PROJECT SUMMARY Each year over 107,000 patients initiate hemodialysis (HD) for the treatment of advanced kidney failure in the United States alone. The risk of death is startling, with peak mortality observed during the first two months, most of which relates to cardiovascular (CV) disease. The majority of incident HD patients are hypervolemic and have evidence of cardiac structural abnormalities, which are associated with a higher risk of adverse CV outcomes. Furthermore, patients who lose residual renal function rapidly appear to be at highest risk of adverse outcomes. Pharmacologic inhibition of the renin-angiotensin system is known to reduce CV outcomes in non-HD patients and slow the progression of kidney disease in patients with type 2 diabetes, but these beneficial effects have not been observed in the HD population. Combining an angiotensin receptor blocker with a neprilysin inhibitor has been shown to reduce CV outcomes in patients with heart failure, while at the same time slowing the rate of kidney function decline. Therefore, there is strong biologic rationale to test the effects of this therapy in incident HD patients. Thus, building on our prior data, in we propose a pilot randomized placebo-controlled parallel group clinical trial to test the safety and tolerability of sacubitril/valsartan and test the effects (vs. placebo) on the reduction of left atrial volume index and preservation of residual renal function in incident HD patients. The results of our studies will inform the design and development of a larger multi-center outcomes trial, which is urgently needed to address the unacceptably high rates of mortality in incident HD. In summary, our proposals are clinically relevant, feasible, innovative, and are supported by preliminary data. Building on the underlying pathophysiology and our experience in performance of clinical trials, our proposals have the potential to improve care for patients undergoing initiation of HD for kidney failure.

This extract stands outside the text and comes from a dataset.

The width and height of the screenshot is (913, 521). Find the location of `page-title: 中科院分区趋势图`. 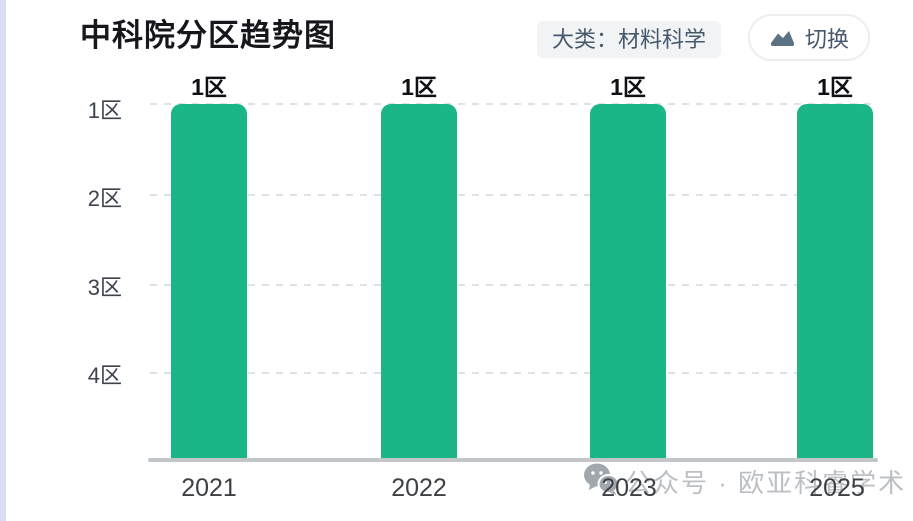

page-title: 中科院分区趋势图 is located at coordinates (208, 36).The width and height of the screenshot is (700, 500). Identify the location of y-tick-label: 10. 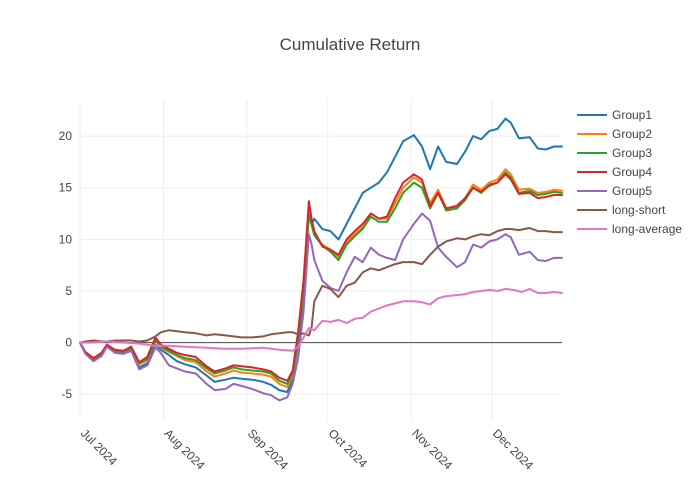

项目摘要 每年有超过107，000名患者开始血液透析（HD）治疗晚期肾衰竭， 只有美国。死亡的风险是惊人的，在头两个月观察到死亡率高峰，大多数人 其中涉及心血管（CV）疾病。大多数HD患者都是高血容量的， 心脏结构异常的证据，与CV不良结局的风险较高相关。 此外，残余肾功能迅速丧失的患者出现不良结局的风险最高。 已知药物抑制肾素-血管紧张素系统可降低非HD患者的CV结局 并减缓2型糖尿病患者肾脏疾病的进展，但这些有益的作用并没有 在HD人群中观察到。将血管紧张素受体阻滞剂与脑啡肽酶抑制剂组合， 已被证明可降低心力衰竭患者的CV结局，同时减缓 肾功能下降。因此，有很强的生物学原理来测试这种治疗在事件中的效果。 HD患者。 因此，基于我们先前的数据，我们提出了一个试验性随机安慰剂对照平行组临床研究。 一项测试沙库巴曲/缬沙坦的安全性和耐受性的试验，并测试（与安慰剂相比） HD患者左房容积指数与残余肾功能保护的成果 研究将为更大规模的多中心结局试验的设计和开发提供信息，这是迫切需要的 以解决不可接受的高死亡率的事件HD。 总之，我们的建议是临床相关的，可行的，创新的，并得到初步数据的支持。 基于潜在的病理生理学和我们在临床试验中的经验，我们的建议 有可能改善因肾衰竭而开始HD的患者的护理。